Kiro auf dem Smartphone und Erweiterungen bei AgentCore
Den Coding-Agenten Kiro bringt AWS als native iOS-App auf das Smartphone. Die Sessions laufen weiterhin in einer Cloud-Umgebung, das Telefon dient als Steuerungsoberfläche, um Aufgaben zu starten, Code-Änderungen zu prüfen und freizugeben. Identität, Modelleinstellungen und verbundene Repositories synchronisieren sich zwischen IDE, Web und Mobilgerät. Der Zugang ist auf zahlende Kunden beschränkt.
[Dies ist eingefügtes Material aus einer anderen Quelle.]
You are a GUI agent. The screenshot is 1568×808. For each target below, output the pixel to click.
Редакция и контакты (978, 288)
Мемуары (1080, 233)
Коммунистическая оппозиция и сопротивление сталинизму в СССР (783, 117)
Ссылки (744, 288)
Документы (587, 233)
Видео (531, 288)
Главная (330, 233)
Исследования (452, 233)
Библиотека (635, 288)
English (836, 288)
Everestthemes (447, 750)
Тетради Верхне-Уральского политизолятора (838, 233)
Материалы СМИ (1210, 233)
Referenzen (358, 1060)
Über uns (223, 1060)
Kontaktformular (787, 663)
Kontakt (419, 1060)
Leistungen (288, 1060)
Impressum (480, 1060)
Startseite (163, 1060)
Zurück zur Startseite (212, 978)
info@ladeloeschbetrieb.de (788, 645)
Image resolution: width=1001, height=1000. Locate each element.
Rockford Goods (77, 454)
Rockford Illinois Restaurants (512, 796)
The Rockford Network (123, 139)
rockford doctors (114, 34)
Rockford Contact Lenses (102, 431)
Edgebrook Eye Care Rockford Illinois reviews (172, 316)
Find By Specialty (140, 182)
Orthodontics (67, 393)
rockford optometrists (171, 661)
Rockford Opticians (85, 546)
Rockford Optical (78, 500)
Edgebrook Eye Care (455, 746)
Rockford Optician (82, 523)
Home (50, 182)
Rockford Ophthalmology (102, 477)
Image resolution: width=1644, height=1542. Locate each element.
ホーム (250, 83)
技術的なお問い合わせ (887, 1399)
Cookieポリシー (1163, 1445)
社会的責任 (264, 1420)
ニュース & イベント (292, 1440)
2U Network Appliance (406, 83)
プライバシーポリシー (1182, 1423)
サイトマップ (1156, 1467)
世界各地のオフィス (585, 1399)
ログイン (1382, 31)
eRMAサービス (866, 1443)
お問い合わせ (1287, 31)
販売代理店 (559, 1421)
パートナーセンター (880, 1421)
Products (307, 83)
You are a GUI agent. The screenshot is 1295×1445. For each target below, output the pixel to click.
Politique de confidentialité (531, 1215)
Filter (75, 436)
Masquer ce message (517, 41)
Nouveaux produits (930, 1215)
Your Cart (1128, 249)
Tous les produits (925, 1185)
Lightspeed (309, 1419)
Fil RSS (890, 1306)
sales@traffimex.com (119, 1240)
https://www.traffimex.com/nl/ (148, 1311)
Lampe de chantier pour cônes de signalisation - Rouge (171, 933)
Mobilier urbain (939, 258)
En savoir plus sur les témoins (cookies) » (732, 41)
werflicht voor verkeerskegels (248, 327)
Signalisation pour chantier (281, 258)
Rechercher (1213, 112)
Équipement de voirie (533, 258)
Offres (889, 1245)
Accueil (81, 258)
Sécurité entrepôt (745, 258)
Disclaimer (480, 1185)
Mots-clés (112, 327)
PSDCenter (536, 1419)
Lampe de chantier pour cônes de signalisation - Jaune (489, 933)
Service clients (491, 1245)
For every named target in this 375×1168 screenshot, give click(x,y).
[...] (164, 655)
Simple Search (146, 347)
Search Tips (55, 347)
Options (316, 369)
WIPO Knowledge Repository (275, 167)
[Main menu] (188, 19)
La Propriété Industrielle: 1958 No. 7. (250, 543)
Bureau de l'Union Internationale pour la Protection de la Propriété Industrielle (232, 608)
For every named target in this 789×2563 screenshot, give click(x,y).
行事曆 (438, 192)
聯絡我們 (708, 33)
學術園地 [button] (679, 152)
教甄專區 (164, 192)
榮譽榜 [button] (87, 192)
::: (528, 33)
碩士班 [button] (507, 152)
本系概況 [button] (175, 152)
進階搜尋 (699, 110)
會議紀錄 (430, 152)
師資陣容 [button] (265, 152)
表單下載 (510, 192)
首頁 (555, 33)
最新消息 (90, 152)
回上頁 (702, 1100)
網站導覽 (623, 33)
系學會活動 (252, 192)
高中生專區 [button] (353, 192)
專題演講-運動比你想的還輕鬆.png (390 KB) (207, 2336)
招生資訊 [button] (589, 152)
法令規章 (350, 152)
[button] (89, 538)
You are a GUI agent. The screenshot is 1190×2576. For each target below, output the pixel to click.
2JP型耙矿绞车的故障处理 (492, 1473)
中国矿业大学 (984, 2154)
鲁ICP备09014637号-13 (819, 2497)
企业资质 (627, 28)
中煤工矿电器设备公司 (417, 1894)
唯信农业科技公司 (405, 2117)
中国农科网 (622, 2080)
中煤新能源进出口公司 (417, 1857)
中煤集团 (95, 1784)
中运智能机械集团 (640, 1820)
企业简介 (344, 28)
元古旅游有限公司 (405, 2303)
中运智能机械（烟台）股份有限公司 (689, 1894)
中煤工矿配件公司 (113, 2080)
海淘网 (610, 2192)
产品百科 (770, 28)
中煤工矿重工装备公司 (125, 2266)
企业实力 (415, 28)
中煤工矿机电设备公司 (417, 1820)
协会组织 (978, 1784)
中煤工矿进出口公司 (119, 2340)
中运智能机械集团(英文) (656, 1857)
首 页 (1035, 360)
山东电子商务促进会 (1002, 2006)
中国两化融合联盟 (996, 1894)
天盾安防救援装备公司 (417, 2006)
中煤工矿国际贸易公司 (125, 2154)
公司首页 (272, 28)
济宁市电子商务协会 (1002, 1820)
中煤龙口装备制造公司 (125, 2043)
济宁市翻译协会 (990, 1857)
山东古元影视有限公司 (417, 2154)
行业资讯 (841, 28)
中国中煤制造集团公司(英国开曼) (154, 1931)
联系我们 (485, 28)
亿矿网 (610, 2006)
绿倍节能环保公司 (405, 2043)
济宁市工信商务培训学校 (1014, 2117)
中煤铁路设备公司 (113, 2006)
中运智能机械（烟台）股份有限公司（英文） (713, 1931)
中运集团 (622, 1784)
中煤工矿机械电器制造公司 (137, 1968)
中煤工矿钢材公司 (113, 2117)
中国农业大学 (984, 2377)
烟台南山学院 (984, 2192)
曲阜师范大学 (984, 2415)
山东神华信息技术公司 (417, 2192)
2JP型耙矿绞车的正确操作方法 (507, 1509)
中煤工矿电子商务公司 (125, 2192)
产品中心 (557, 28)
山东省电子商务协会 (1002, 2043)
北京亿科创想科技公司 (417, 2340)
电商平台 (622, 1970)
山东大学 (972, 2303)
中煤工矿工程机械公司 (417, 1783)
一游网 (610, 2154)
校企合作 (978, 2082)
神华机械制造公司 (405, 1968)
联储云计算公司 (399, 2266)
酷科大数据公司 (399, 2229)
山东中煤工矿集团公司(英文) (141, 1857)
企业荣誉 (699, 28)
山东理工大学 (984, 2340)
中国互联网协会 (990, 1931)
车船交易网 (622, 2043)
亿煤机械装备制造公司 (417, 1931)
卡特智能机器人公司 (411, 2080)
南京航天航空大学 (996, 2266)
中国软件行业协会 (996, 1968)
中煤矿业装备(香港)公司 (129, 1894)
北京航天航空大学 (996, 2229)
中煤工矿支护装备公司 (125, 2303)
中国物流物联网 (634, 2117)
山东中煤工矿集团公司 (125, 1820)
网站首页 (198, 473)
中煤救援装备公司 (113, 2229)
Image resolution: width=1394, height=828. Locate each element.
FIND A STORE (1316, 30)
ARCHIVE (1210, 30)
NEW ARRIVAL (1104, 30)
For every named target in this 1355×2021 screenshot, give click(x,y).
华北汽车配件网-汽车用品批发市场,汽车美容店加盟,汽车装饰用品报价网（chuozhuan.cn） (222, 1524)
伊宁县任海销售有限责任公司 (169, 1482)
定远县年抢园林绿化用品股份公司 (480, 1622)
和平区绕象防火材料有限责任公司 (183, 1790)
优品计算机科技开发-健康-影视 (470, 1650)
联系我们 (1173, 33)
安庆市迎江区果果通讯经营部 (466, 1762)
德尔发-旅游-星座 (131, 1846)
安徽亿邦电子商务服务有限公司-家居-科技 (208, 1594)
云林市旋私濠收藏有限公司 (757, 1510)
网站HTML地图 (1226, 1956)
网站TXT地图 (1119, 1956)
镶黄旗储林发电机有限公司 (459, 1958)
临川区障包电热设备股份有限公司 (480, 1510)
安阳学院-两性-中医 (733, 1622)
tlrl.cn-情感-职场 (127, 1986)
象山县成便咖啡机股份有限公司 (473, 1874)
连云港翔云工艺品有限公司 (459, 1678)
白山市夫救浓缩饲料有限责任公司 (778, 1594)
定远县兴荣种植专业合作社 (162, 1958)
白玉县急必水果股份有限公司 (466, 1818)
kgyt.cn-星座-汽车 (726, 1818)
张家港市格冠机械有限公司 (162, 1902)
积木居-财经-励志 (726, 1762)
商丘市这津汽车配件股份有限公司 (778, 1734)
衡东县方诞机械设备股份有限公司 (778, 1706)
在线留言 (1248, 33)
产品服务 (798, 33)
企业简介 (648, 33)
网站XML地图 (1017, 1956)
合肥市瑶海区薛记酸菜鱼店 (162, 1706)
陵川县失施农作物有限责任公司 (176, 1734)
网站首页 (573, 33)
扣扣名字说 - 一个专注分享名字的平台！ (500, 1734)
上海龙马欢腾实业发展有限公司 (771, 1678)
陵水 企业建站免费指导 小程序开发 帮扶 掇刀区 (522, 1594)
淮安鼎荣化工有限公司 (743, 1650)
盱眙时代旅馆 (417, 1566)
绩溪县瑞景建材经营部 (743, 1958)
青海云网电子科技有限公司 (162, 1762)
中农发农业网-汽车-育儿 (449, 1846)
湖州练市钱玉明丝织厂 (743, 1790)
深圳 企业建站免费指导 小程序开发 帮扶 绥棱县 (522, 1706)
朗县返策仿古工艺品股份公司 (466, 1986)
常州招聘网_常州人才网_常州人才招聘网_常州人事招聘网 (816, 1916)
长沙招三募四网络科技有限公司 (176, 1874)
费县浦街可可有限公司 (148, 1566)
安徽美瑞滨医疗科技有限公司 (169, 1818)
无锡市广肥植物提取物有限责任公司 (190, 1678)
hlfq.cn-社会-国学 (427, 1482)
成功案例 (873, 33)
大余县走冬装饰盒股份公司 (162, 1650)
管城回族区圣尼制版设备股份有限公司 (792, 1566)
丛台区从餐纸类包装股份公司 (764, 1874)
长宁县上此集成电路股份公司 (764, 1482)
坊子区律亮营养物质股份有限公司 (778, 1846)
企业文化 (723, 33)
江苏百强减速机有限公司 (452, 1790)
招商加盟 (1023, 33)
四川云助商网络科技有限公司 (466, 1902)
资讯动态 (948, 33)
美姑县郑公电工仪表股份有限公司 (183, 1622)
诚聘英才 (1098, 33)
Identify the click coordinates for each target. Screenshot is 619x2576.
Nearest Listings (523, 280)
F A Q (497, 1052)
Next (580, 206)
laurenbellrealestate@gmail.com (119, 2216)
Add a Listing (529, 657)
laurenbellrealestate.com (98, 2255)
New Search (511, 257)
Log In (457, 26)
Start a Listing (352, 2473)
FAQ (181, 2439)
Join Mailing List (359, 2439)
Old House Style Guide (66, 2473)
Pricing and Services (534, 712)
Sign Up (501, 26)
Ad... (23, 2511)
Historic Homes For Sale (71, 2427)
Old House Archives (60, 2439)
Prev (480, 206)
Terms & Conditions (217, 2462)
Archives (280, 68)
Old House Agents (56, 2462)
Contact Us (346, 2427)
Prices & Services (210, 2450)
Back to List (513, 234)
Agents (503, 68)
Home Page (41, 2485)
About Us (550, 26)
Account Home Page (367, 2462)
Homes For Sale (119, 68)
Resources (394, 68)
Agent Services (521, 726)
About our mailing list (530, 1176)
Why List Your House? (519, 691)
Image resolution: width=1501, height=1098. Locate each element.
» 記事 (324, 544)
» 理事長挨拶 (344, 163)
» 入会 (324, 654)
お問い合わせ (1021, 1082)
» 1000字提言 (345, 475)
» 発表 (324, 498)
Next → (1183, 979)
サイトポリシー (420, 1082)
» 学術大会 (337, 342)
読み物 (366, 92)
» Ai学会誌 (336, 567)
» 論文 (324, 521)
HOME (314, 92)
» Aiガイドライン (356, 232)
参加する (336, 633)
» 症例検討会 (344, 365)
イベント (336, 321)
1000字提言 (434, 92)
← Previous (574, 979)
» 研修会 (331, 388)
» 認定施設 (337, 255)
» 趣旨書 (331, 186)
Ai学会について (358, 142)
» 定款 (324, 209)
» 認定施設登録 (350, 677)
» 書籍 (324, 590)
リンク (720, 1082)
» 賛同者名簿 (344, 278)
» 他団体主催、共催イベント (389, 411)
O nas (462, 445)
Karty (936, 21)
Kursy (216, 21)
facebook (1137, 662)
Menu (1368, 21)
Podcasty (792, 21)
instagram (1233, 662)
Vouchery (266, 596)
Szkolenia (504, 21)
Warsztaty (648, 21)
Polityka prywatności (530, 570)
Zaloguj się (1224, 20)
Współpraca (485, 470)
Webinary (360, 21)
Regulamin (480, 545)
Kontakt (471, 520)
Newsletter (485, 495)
Beim Bedrock AgentCore, AWS' Plattform für den produktiven Agentenbetrieb, ergänzt der Konzern eine verwaltete Wissensdatenbank mit Konnektoren zu S3, SharePoint, Confluence und Google Drive sowie eine integrierte Websuche. Über eine Anbindung an die hauseigenen Sicherheitsfilter lassen sich Agentenaktionen auf manipulative Prompts, schädliche Inhalte und Datenlecks prüfen. Künftig sollen auch Signale externer Sicherheitsanbieter wie Check Point, Zscaler, Rubrik, Netskope und SentinelOne einfließen.